Have you ever heard this before? Recently I heard someone ask, “Is it still cheating if you don’t get caught?” and I just stood there in disbelief. What does getting caught or not getting caught have to do with whether or not you cheated? By this reasoning, then it’s not a lie unless someone catches you lying. Cheating is cheating and lying is lying.
All too often I see business people, athletes, and other individuals try hard to get away with something. They feel that in the spirit of competition anything goes if you don’t get caught. Business doesn’t make cheating right. Sports competition doesn’t justify cheating. And, just because your best friend, your boss, your coworker, or anyone else did it doesn’t make cheating right.
And then I know you’re heard this: “It’s a grey area.” Really? I don’t think so. We create “grey areas” to justify taking the action that benefits us personally. If it’s cheating, it’s cheating. How about if it’s a “grey area” you just don’t do it. Then it’s not a grey area and you won’t be cheating. See how simple that really is?
It doesn’t matter if money is at stake, awards, or even fame. When it comes down to it, we all must ask the question, “What do I want to be known for?”
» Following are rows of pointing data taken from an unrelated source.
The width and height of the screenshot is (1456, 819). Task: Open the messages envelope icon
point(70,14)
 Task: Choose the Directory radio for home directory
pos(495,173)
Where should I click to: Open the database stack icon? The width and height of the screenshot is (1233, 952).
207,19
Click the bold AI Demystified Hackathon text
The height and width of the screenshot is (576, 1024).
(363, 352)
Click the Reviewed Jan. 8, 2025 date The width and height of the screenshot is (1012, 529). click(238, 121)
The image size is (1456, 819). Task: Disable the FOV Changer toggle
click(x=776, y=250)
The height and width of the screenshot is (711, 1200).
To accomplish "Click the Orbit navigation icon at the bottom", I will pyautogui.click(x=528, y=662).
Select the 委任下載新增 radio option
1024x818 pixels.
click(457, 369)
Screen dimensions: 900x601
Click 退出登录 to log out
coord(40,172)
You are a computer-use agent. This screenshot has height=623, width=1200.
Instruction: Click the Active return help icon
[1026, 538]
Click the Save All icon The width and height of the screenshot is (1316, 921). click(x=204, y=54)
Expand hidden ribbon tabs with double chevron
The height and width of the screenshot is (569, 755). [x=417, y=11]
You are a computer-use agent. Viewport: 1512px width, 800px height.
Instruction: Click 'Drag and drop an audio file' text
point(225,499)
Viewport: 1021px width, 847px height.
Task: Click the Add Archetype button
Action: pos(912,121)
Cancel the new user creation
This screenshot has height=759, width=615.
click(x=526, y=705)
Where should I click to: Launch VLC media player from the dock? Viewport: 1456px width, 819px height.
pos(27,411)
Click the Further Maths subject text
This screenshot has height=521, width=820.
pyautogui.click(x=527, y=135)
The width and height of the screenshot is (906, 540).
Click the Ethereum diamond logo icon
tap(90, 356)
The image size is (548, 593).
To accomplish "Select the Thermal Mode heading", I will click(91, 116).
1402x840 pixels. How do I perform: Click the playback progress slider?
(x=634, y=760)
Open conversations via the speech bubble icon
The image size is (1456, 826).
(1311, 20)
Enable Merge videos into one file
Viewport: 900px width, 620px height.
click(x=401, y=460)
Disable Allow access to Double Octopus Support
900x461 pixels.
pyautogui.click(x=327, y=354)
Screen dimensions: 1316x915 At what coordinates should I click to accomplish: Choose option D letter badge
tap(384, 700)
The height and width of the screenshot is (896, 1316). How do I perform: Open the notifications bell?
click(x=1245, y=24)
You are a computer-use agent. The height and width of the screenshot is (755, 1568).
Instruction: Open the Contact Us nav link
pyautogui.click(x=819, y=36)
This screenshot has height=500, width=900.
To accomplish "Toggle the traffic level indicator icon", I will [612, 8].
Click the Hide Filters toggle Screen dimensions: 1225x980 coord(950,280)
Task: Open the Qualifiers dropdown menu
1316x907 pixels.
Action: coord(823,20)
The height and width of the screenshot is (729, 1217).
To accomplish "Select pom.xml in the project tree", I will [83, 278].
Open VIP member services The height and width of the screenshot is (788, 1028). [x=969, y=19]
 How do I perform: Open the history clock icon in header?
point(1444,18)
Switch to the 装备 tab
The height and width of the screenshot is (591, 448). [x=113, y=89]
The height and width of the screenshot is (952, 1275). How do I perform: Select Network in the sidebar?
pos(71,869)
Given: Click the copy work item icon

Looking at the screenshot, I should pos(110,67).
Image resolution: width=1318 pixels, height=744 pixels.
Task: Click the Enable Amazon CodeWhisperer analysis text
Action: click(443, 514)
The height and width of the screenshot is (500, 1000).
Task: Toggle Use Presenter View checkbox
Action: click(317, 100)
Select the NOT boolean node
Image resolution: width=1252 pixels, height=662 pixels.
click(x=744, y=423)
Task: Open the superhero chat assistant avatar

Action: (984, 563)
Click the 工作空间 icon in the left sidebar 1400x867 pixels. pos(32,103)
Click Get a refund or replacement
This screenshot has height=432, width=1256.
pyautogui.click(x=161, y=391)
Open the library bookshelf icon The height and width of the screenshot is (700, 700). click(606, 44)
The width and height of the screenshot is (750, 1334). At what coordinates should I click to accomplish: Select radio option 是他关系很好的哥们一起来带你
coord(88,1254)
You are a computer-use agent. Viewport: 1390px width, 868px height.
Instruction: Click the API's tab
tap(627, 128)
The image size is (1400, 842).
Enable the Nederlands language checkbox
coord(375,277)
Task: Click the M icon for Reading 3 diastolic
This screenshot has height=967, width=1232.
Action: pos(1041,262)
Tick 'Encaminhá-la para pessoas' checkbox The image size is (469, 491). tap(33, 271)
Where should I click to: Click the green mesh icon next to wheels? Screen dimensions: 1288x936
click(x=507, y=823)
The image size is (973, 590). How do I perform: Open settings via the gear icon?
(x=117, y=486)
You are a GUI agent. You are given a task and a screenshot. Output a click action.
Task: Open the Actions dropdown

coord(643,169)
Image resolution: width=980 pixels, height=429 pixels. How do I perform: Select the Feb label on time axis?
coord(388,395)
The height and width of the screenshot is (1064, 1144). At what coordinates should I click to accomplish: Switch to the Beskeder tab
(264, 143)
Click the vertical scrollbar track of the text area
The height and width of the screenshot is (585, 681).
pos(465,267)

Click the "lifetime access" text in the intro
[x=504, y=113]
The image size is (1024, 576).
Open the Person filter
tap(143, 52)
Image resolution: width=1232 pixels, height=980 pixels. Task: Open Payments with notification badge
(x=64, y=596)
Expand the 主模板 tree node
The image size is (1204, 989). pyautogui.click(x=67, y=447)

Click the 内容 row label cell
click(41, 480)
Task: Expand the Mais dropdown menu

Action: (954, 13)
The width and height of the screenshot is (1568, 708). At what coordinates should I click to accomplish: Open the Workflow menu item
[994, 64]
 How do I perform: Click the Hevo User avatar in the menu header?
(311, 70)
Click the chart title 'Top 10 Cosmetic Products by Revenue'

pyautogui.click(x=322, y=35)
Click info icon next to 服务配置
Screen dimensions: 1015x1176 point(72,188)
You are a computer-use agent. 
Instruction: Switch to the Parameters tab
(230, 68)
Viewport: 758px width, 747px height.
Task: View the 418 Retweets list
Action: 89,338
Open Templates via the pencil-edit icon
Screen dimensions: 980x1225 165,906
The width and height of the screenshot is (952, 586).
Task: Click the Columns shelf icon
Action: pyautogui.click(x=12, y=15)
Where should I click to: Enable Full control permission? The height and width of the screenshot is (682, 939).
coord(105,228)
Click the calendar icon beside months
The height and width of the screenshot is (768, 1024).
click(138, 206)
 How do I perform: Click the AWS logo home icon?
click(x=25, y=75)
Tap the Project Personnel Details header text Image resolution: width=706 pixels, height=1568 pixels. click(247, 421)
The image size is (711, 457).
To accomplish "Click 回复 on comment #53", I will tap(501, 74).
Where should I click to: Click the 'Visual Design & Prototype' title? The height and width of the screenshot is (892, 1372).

Harvard Business Review published a study, “The Relationship Between Ethical Leadership and Unethical Pro-Organizational Behavior: Linear or Curvilinear Effects?” In this study the finding supports that ethical leadership positively related to organizational ethics, and that leaders who model ethical behavior and value were more likely to create a culture of ethics within their organizations. They also found that the relationship between ethical leadership and organizational ethics was stronger when leaders exhibited high levels of moral courage and when the ethical climate of the organization was supportive.
We see others cheat and we assume it’s okay or we must do it to level the playing field. If you are a leader, it’s all eyes on you. If you do anything that is less than 100% ethical and with the highest character the people you lead will draw two conclusions:
- I better be careful because he/she will try and take advantage of me.
- This kind of behavior is okay around here.
It’s no wonder companies must have ethics and compliance officers. Those organizations just haven’t created a culture of ethics and character and that always goes to the top.
Want to work in an organization that operates at a higher standard? Want your children to make better choices and live with character? Want our leaders to lead with ethics and credibility? Well, maybe it’s time that we all individually set the standard, live with the highest of standards, and eliminate the people in our lives who refuse to get on board. You might find that you have more influence than you thought!